13 March 2019 News

'Marscopter' to accompany rover on Mars 2020 mission

NASA's Mars Helicopter, a small, autonomous rotorcraft, will travel with the agency's Mars 2020 rover, currently scheduled to launch in July 2020, to demonstrate the viability and potential of heavier-than-air vehicles on the Red Planet. Credits: NASA/JPL
NASA's Mars Helicopter, a small, autonomous rotorcraft, will travel with the agency's Mars 2020 rover, currently scheduled to launch in July 2020, to demonstrate the viability and potential of heavier-than-air vehicles on the Red Planet. Credits: NASA/JPL

What is a mission to Mars without some sort of steadfast but bulky mobile laboratory that ambles over the martian surface looking for clues to help decipher this planet’s past. Rovers such as Curiosity and Opportunity not only have a certain charm about them, they are undoubtedly integral to furthering our knowledge of the Red Planet from a ground level perspective.

But, it has to be said, they are a little on the slow side when it comes to manoeuvring about the rocky terrain and there are some places that they simply can’t go. What would be really handy on the next Mars mission is a small helicopter that could whizz over the surface, taking pictures as it went. We're in luck then, as NASA has built one ready in time for the Mars 2020 mission.

Designed to fly as high as 4.5 metres (15 feet) above the ground, the Mars helicopter – or "Marscopter – weighs just under two kilograms (four pounds) and is the size of a softball. It will propel itself around the planet with two sets of rotor blades – each 1.2 metres (four feet) long, tip-to-tip – that spin at 2,400 rotations per minute; this is around 10 times faster than an Earth-bound helicopter.
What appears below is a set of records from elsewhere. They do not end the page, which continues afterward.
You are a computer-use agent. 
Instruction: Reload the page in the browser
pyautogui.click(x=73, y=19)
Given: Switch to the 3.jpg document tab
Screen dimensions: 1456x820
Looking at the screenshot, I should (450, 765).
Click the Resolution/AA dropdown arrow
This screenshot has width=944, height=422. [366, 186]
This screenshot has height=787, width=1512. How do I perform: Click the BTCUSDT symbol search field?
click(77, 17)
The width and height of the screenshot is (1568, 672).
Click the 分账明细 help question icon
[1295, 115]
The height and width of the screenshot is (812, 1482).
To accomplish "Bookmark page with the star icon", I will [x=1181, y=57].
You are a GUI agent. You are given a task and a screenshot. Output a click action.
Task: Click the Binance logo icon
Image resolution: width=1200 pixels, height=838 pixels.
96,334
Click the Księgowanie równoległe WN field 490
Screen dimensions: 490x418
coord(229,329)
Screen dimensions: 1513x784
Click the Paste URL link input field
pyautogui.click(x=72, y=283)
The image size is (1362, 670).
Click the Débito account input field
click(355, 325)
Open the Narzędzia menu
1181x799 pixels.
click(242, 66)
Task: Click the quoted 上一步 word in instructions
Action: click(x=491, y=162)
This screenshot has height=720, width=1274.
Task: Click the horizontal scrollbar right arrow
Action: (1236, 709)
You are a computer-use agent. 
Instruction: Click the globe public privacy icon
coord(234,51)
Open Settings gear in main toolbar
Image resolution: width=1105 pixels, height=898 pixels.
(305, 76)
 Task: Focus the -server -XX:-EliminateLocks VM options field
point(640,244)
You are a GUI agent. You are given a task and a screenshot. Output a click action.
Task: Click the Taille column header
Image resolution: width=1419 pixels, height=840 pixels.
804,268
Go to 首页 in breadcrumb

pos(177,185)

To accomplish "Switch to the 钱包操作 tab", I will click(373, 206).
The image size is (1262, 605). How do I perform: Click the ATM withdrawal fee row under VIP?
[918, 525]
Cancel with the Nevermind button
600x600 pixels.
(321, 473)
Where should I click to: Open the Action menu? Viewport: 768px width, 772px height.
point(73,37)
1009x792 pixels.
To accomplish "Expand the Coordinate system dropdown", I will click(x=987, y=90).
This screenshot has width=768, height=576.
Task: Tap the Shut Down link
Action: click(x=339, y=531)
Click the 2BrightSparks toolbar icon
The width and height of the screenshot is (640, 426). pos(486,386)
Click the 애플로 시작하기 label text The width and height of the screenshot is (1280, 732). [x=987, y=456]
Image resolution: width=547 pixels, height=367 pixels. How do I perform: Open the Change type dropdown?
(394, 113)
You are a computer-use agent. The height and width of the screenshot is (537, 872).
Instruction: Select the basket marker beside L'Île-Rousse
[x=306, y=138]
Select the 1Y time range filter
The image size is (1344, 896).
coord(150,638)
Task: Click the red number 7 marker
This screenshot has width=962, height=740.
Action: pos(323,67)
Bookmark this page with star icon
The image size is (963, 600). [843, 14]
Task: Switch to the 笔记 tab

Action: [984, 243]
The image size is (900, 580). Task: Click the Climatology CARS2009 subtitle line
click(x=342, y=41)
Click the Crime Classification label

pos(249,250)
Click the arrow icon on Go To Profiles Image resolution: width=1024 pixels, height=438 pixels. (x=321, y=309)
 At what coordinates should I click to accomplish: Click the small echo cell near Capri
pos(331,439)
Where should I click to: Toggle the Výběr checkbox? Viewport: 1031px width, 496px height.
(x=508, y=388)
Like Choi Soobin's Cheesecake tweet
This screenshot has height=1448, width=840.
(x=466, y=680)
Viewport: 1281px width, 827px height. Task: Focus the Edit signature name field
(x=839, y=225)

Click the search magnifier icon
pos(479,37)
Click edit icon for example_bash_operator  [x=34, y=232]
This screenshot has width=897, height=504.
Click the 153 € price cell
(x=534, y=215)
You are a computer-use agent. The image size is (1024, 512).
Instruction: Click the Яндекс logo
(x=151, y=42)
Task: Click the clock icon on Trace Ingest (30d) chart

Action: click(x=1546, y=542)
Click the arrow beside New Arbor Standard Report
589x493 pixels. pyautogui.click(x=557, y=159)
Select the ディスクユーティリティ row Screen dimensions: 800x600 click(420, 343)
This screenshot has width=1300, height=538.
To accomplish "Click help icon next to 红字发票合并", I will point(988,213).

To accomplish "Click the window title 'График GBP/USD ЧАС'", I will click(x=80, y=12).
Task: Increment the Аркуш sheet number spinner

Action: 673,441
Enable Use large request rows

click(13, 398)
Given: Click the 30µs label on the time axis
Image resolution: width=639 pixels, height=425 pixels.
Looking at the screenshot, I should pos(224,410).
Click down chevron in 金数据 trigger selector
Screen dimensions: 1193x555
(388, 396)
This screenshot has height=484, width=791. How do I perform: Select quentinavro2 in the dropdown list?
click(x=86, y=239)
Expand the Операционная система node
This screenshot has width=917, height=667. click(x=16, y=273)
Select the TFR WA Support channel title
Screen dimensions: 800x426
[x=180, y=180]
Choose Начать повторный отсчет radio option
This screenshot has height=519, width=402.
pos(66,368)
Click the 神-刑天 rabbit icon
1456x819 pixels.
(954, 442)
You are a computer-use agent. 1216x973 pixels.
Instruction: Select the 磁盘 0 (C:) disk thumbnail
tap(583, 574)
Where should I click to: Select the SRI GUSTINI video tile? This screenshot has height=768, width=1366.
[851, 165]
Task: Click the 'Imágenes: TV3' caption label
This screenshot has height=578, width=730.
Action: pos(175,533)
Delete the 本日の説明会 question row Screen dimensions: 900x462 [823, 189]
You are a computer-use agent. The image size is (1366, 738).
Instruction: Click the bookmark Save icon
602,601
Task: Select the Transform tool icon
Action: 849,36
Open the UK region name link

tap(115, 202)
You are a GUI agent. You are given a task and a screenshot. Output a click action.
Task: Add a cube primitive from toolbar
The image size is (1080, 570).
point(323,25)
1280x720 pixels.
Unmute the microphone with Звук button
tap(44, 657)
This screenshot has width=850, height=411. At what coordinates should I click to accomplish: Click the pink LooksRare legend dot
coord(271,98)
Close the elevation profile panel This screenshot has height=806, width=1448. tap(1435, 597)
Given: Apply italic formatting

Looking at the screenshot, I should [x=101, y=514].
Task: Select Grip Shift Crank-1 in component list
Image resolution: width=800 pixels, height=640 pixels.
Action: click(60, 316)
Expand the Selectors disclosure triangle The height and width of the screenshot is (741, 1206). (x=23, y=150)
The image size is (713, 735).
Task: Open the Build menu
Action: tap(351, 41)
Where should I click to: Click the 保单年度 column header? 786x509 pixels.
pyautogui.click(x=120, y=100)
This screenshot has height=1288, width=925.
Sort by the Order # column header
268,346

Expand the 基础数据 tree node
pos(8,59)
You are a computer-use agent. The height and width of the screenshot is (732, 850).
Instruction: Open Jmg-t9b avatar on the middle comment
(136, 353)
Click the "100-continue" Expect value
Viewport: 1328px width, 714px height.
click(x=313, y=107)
Although the helicopter is a departure from the normal craft NASA are used to building, it should perhaps come as no surprise that the agency are adept at building other types of aeronautic machines; it is what the A in NASA stands for after all. It is also literally a duty NASA must undertake according to the 1958 law that established the space agency in the first place, which says that the space agency is charged with solving the problems of flight within the atmosphere. The law however doesn’t stipulate which planet’s atmosphere it relates to though.

“Flying a heavier-than-air vehicle within Mars’ thin atmosphere has never been done before, and we’re excited our aeronautics experts could help with this important space mission” said Susan Gorton, NASA’s manager for the Revolutionary Vertical Lift Technology (RVLT) project.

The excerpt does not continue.